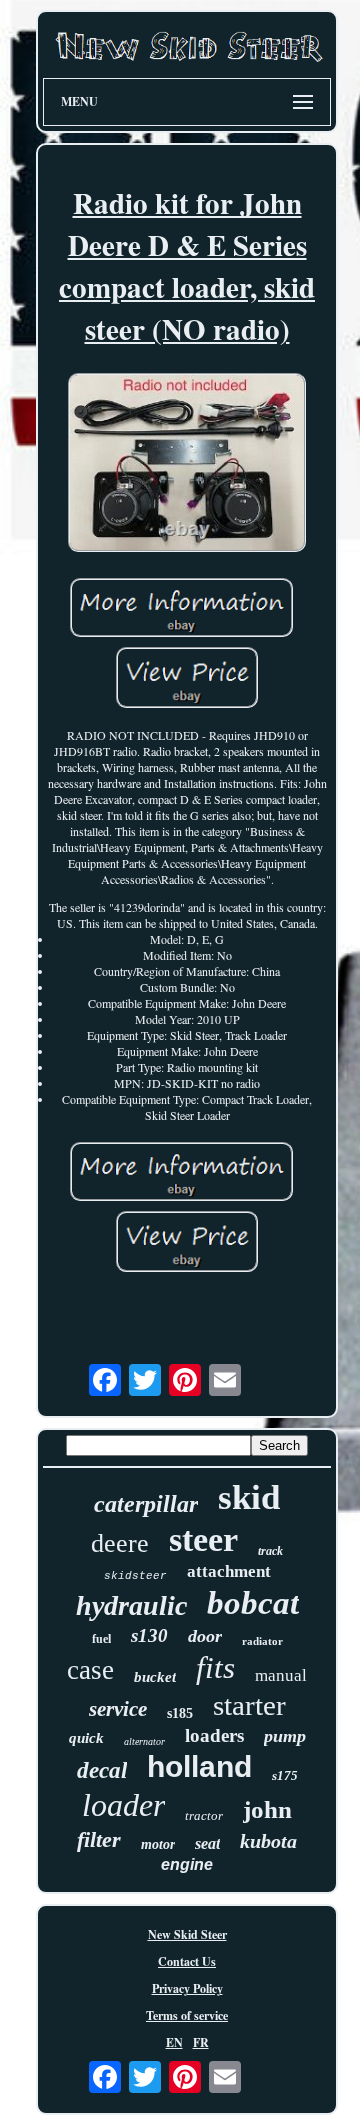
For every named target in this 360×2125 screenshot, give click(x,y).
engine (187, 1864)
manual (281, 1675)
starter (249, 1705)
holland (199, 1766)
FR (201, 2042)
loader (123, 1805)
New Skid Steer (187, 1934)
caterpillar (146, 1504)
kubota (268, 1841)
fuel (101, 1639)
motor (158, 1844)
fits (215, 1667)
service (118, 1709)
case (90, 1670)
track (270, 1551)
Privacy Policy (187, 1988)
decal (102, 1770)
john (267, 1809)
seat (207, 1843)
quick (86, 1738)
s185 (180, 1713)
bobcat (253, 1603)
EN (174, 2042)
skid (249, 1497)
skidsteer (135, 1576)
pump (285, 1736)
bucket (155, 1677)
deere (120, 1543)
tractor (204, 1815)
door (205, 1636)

==

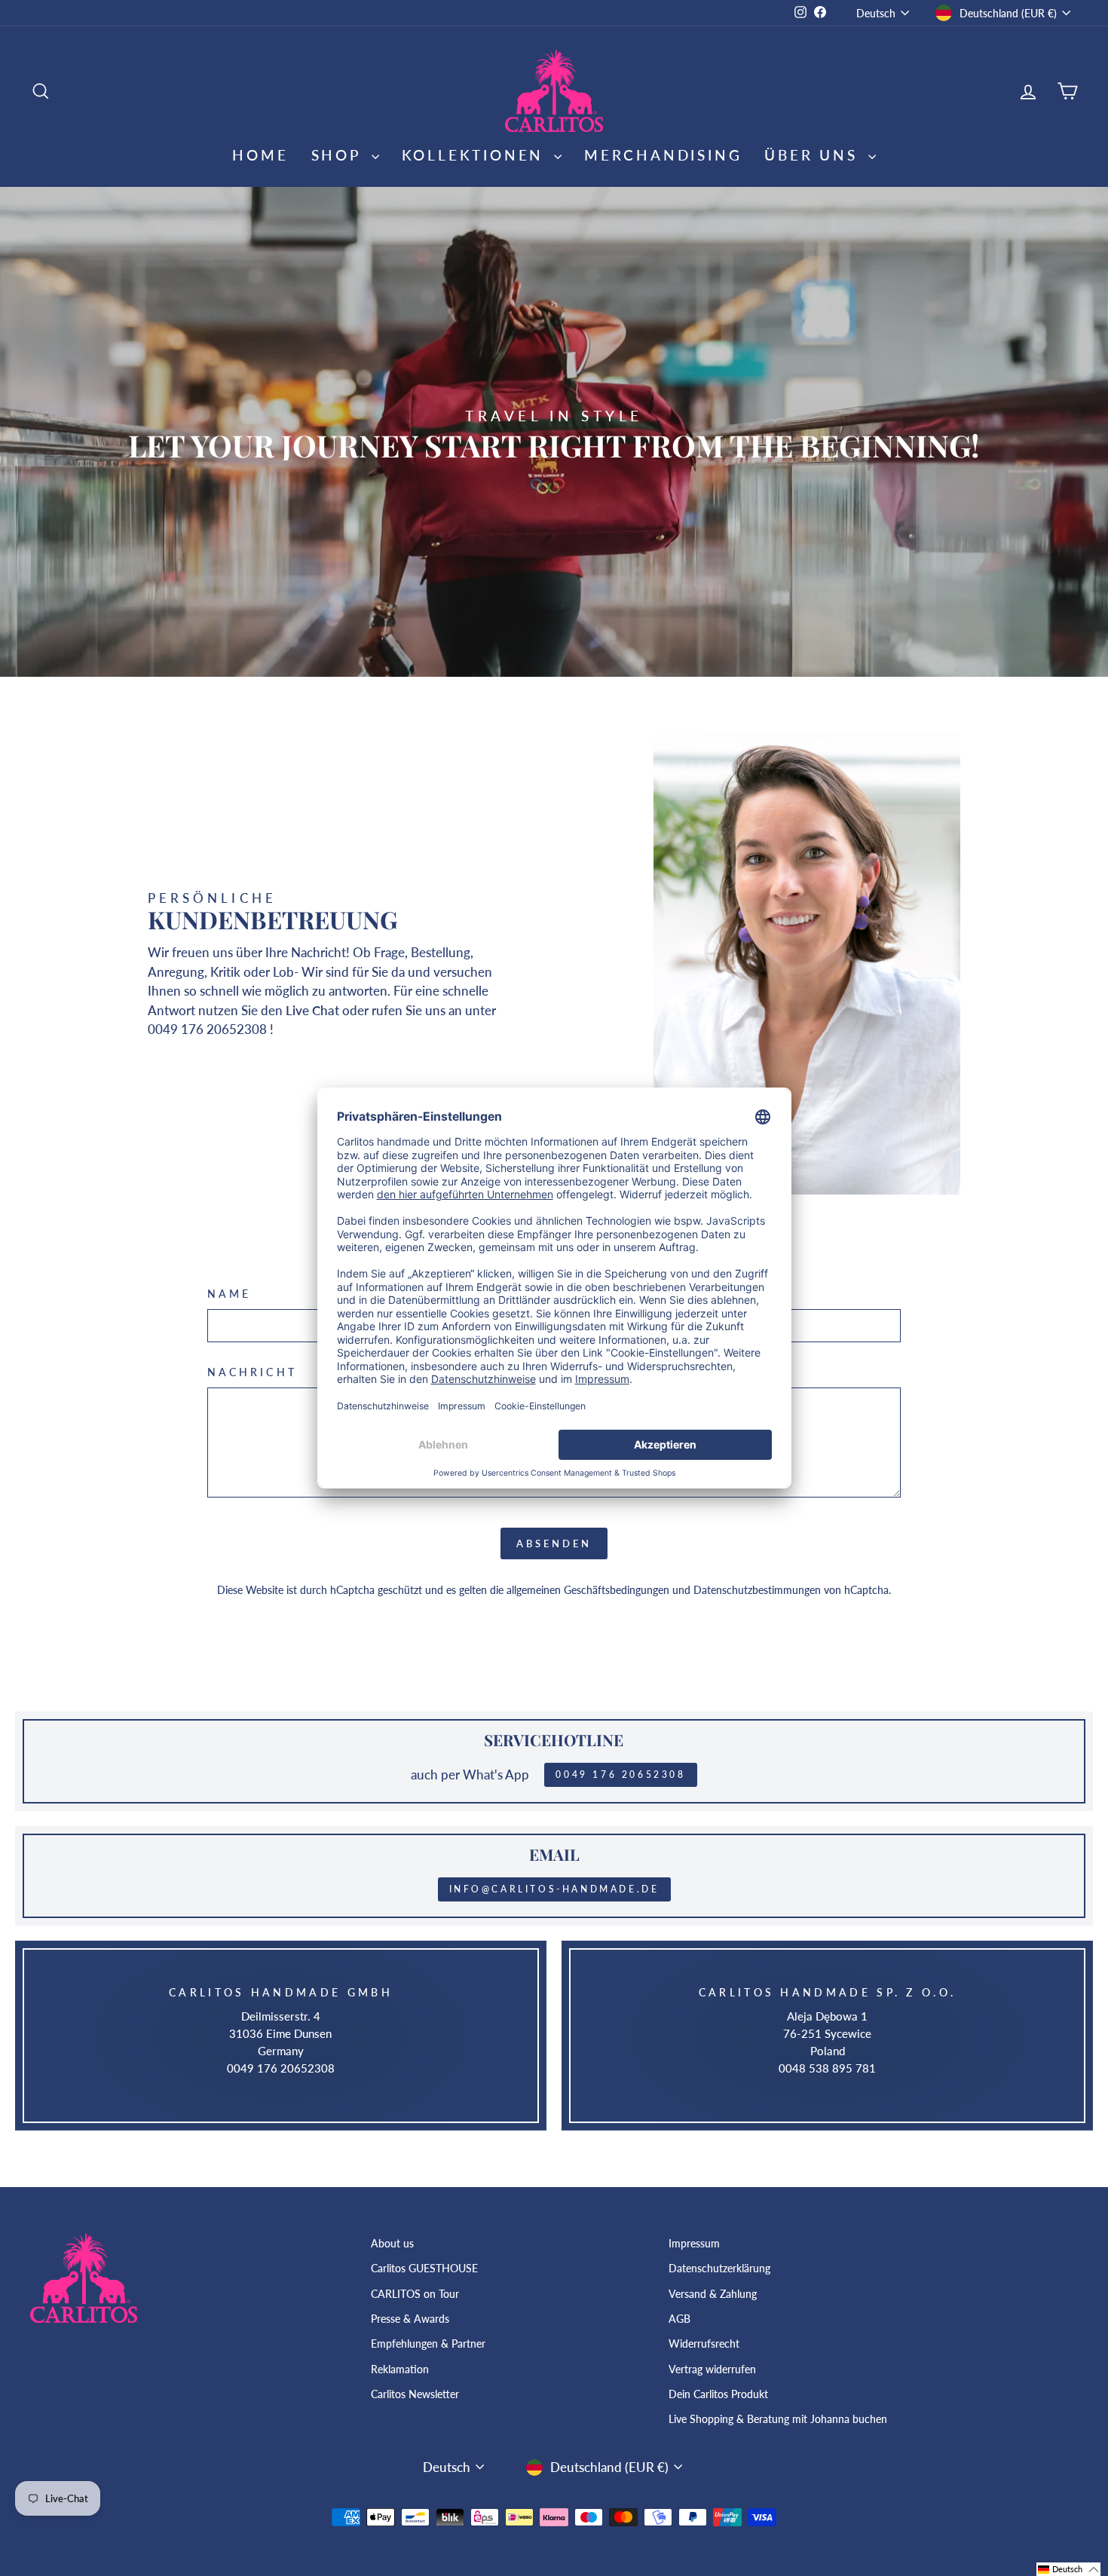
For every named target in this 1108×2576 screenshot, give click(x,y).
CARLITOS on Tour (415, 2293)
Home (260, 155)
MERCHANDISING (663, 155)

### Work instruction
From the listing above, output exactly the run of lines that starts with the line containing "For every named target in this 360×2125" and ends with the line containing "door (205, 1636)".

### Expected output
For every named target in this 360×2125 screenshot, give click(x,y).
engine (187, 1864)
manual (281, 1675)
starter (249, 1705)
holland (199, 1766)
FR (201, 2042)
loader (123, 1805)
New Skid Steer (187, 1934)
caterpillar (146, 1504)
kubota (268, 1841)
fuel (101, 1639)
motor (158, 1844)
fits (215, 1667)
service (118, 1709)
case (90, 1670)
track (270, 1551)
Privacy Policy (187, 1988)
decal (102, 1770)
john (267, 1809)
seat (207, 1843)
quick (86, 1738)
s185 (180, 1713)
bobcat (253, 1603)
EN (174, 2042)
skid (249, 1497)
skidsteer (135, 1576)
pump (285, 1736)
bucket (155, 1677)
deere (120, 1543)
tractor (204, 1815)
door (205, 1636)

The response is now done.